William Etty, Canduales, King of Lydia,
Shews his Wife by Stealth to Gyges,
One of his Ministers, as She Goes
to Bed
, exposé en 1830
© Tate 2001

La reine Victoria et le nu

Les nouvelles salles Linbury de la Tate Britain ont été inaugurées hier, avec une exposition sur la représentation du nu à l’ère victorienne.

Lorsque l’on évoque l’époque victorienne, la pudibonderie est la caractéristique qui vient le plus souvent à l’esprit. Sous le règne de Victoria, la représentation du nu était en effet la cause de violentes controverses. Pourtant, on découvre avec The Victorian Nude que nombre d’artistes britanniques se sont passionnés pour le sujet. Peintures, mais aussi illustrations populaires, photographies, sculptures et films nous invitent à découvrir à travers six salles, divers aspects de la nudité : la morale, la sexualité et le désir. Une muséographie chronologique met en évidence ces thématiques. On s’étonne devant les œuvres osées des préraphaélites, comme Millais ou Burne-Jones. On est surpris par la nudité nonchalante de Tepidarium de Sir Lawrence Alma-Tadema, ou encore devant la précision dans la description anatomique d’une sculpture de Leighton.
______
▸ Consigne
Recopiez, s'il vous plaît, le passage de l'extrait sur le nu victorien allant de « Lorsque l’on évoque » jusqu'à « sculpture de Leighton. », en remplaçant « pudibonderie » par « pruderie ».

▸ Données fournies
______
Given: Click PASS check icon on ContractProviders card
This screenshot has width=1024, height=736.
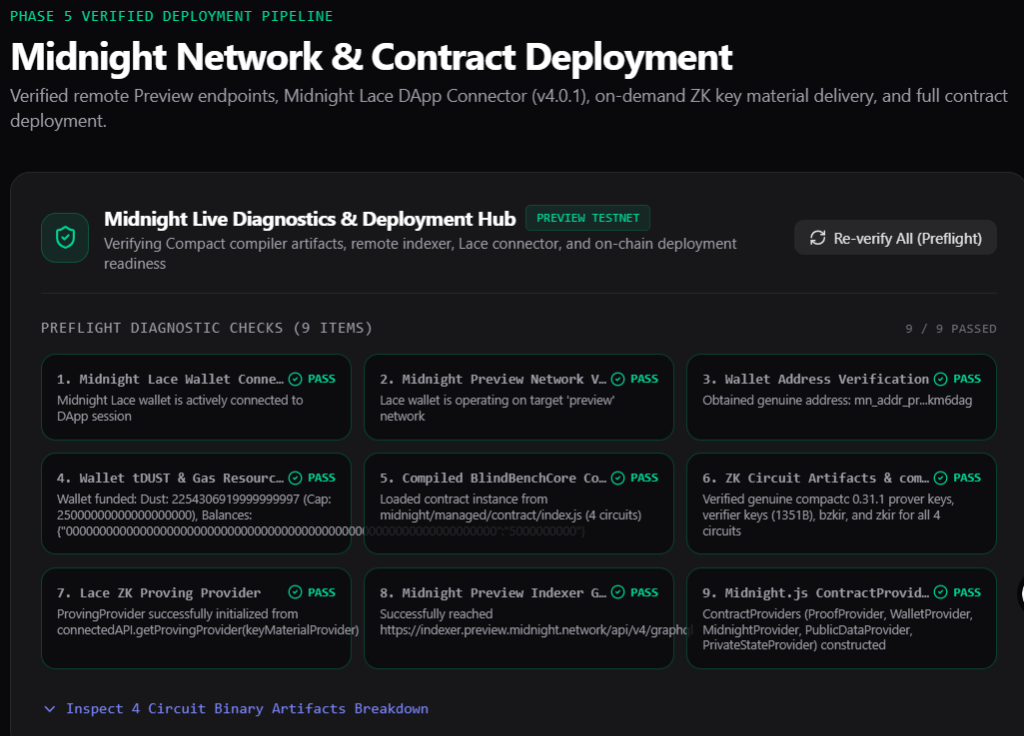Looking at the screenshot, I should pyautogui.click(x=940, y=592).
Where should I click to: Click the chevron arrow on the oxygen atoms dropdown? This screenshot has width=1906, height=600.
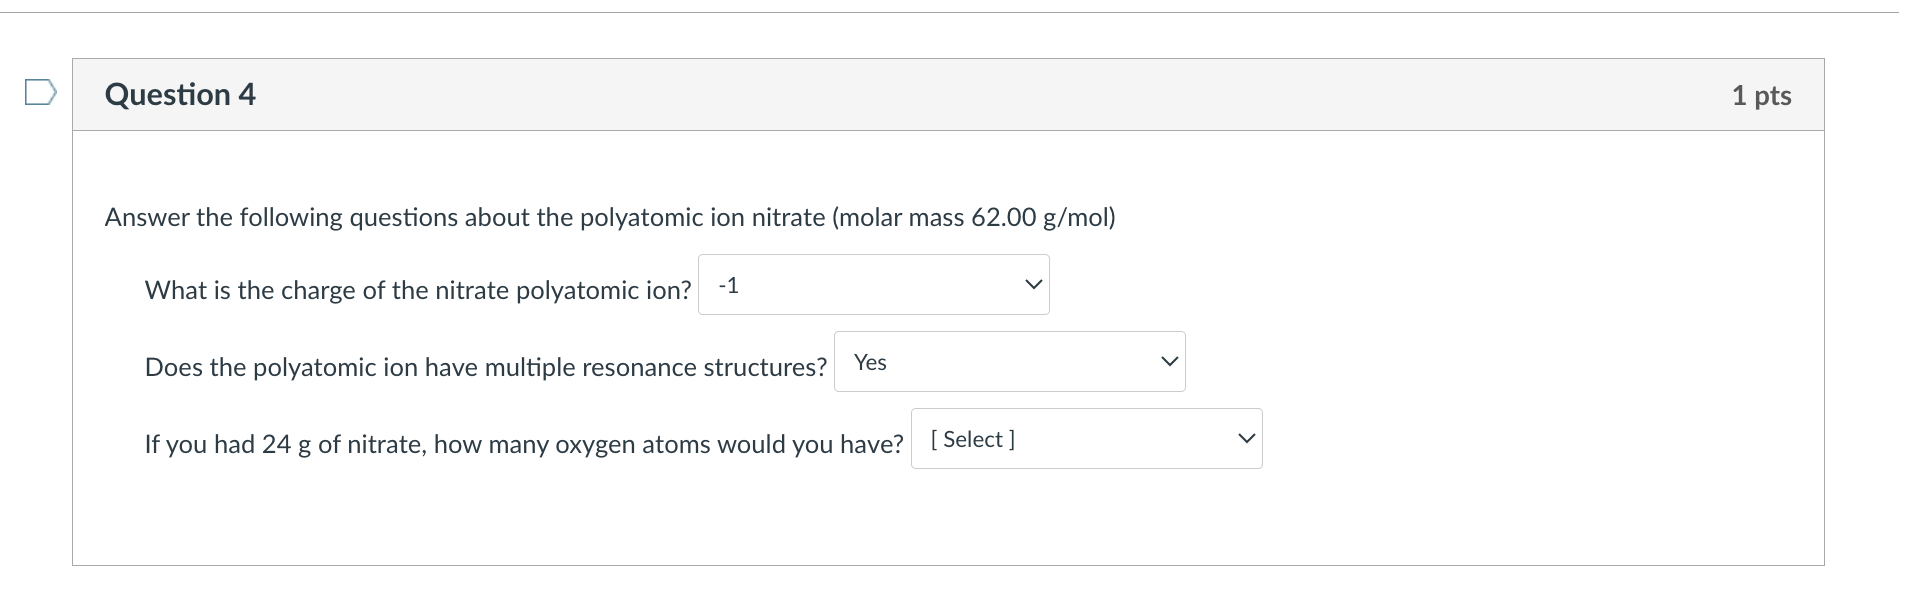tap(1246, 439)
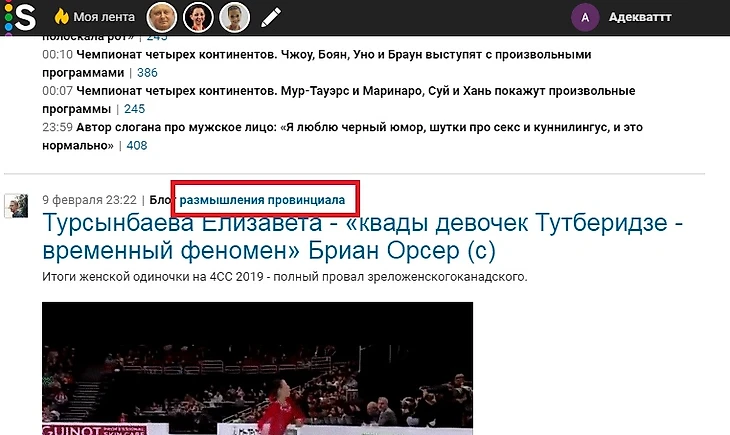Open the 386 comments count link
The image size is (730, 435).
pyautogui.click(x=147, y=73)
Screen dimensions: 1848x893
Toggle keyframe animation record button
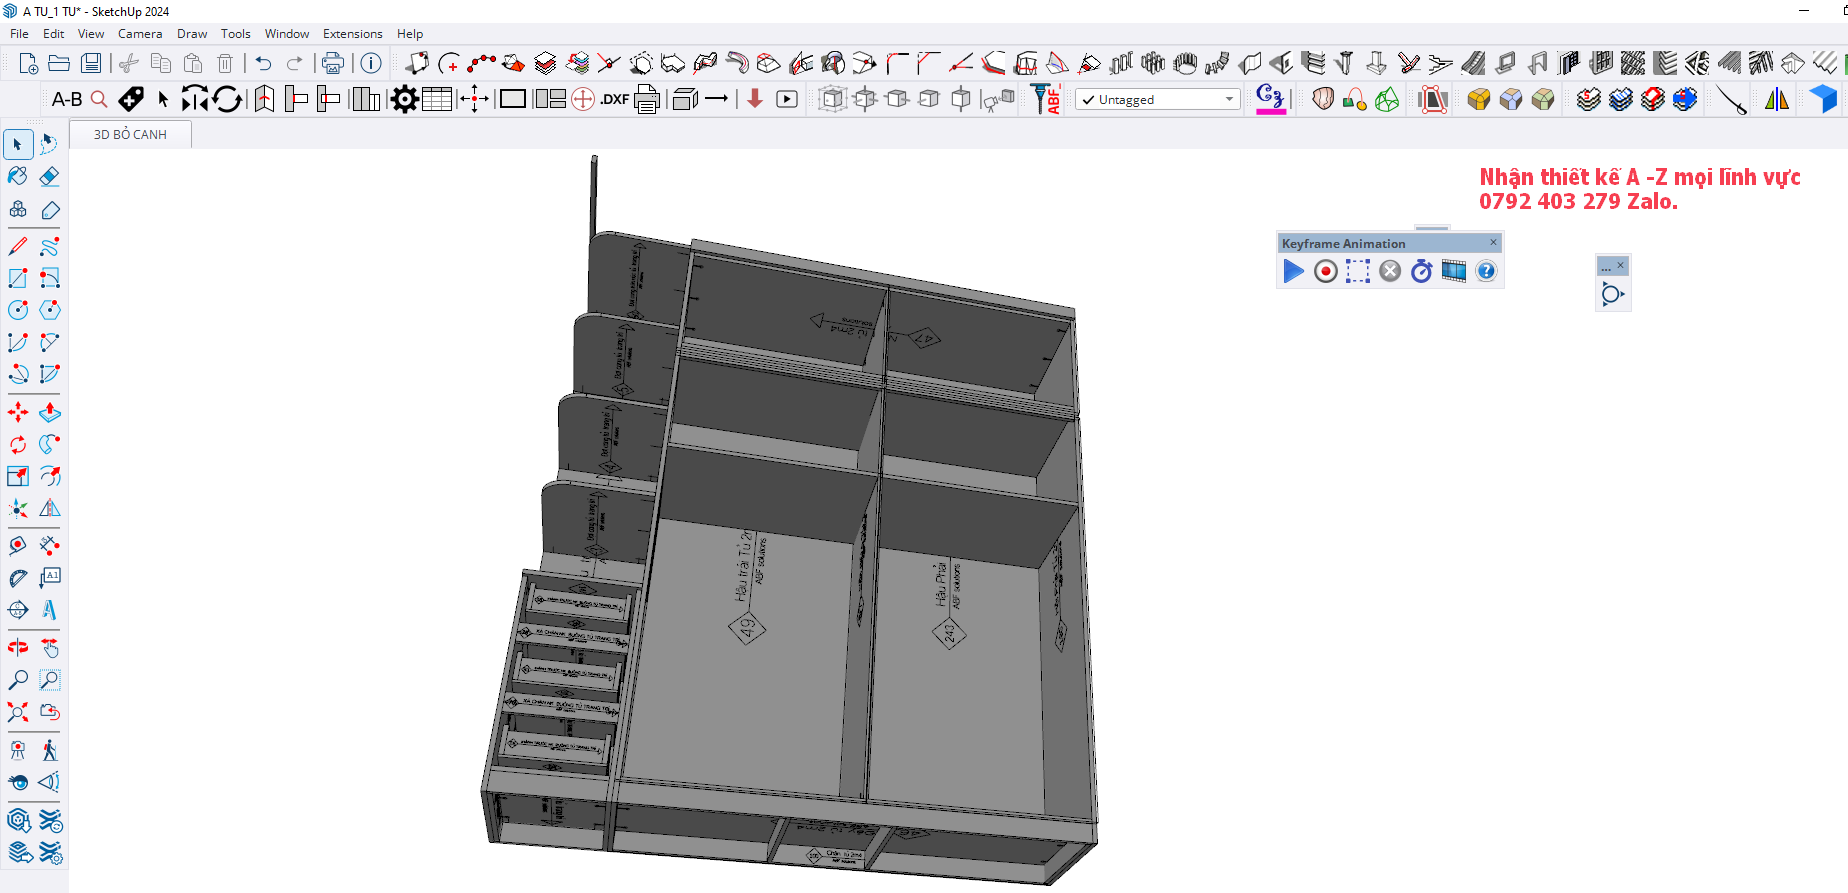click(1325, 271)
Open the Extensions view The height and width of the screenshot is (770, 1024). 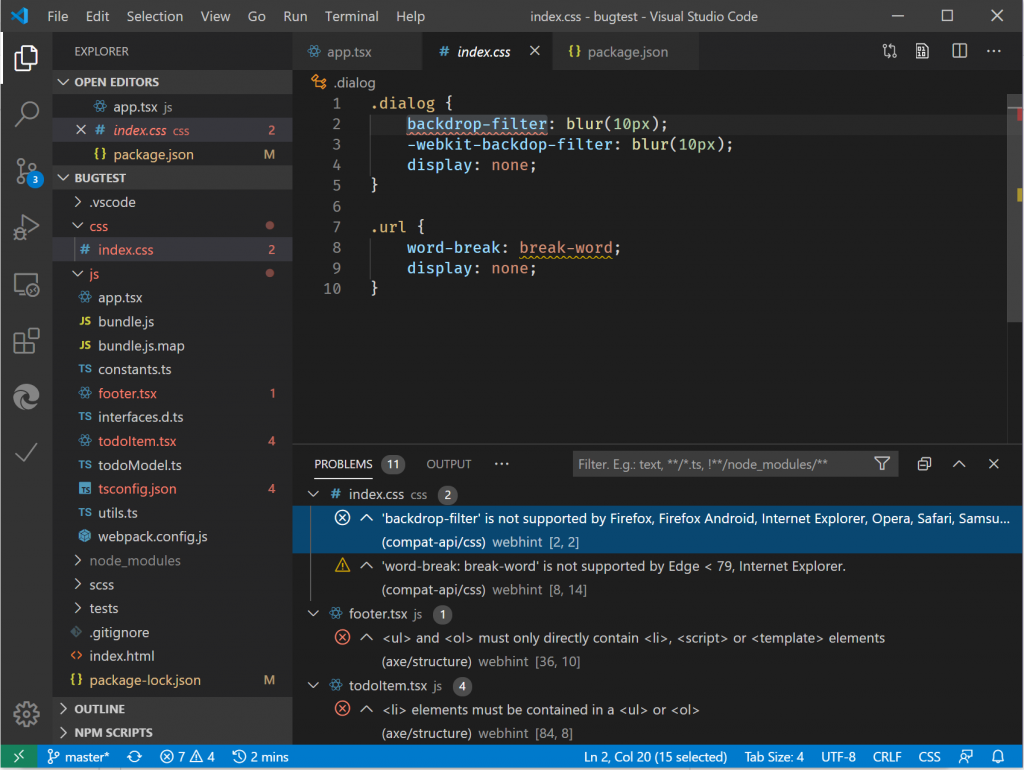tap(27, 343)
______
▸ Réponse
Lorsque l’on évoque l’époque victorienne, la pruderie est la caractéristique qui vient le plus souvent à l’esprit. Sous le règne de Victoria, la représentation du nu était en effet la cause de violentes controverses. Pourtant, on découvre avec The Victorian Nude que nombre d’artistes britanniques se sont passionnés pour le sujet. Peintures, mais aussi illustrations populaires, photographies, sculptures et films nous invitent à découvrir à travers six salles, divers aspects de la nudité : la morale, la sexualité et le désir. Une muséographie chronologique met en évidence ces thématiques. On s’étonne devant les œuvres osées des préraphaélites, comme Millais ou Burne-Jones. On est surpris par la nudité nonchalante de Tepidarium de Sir Lawrence Alma-Tadema, ou encore devant la précision dans la description anatomique d’une sculpture de Leighton.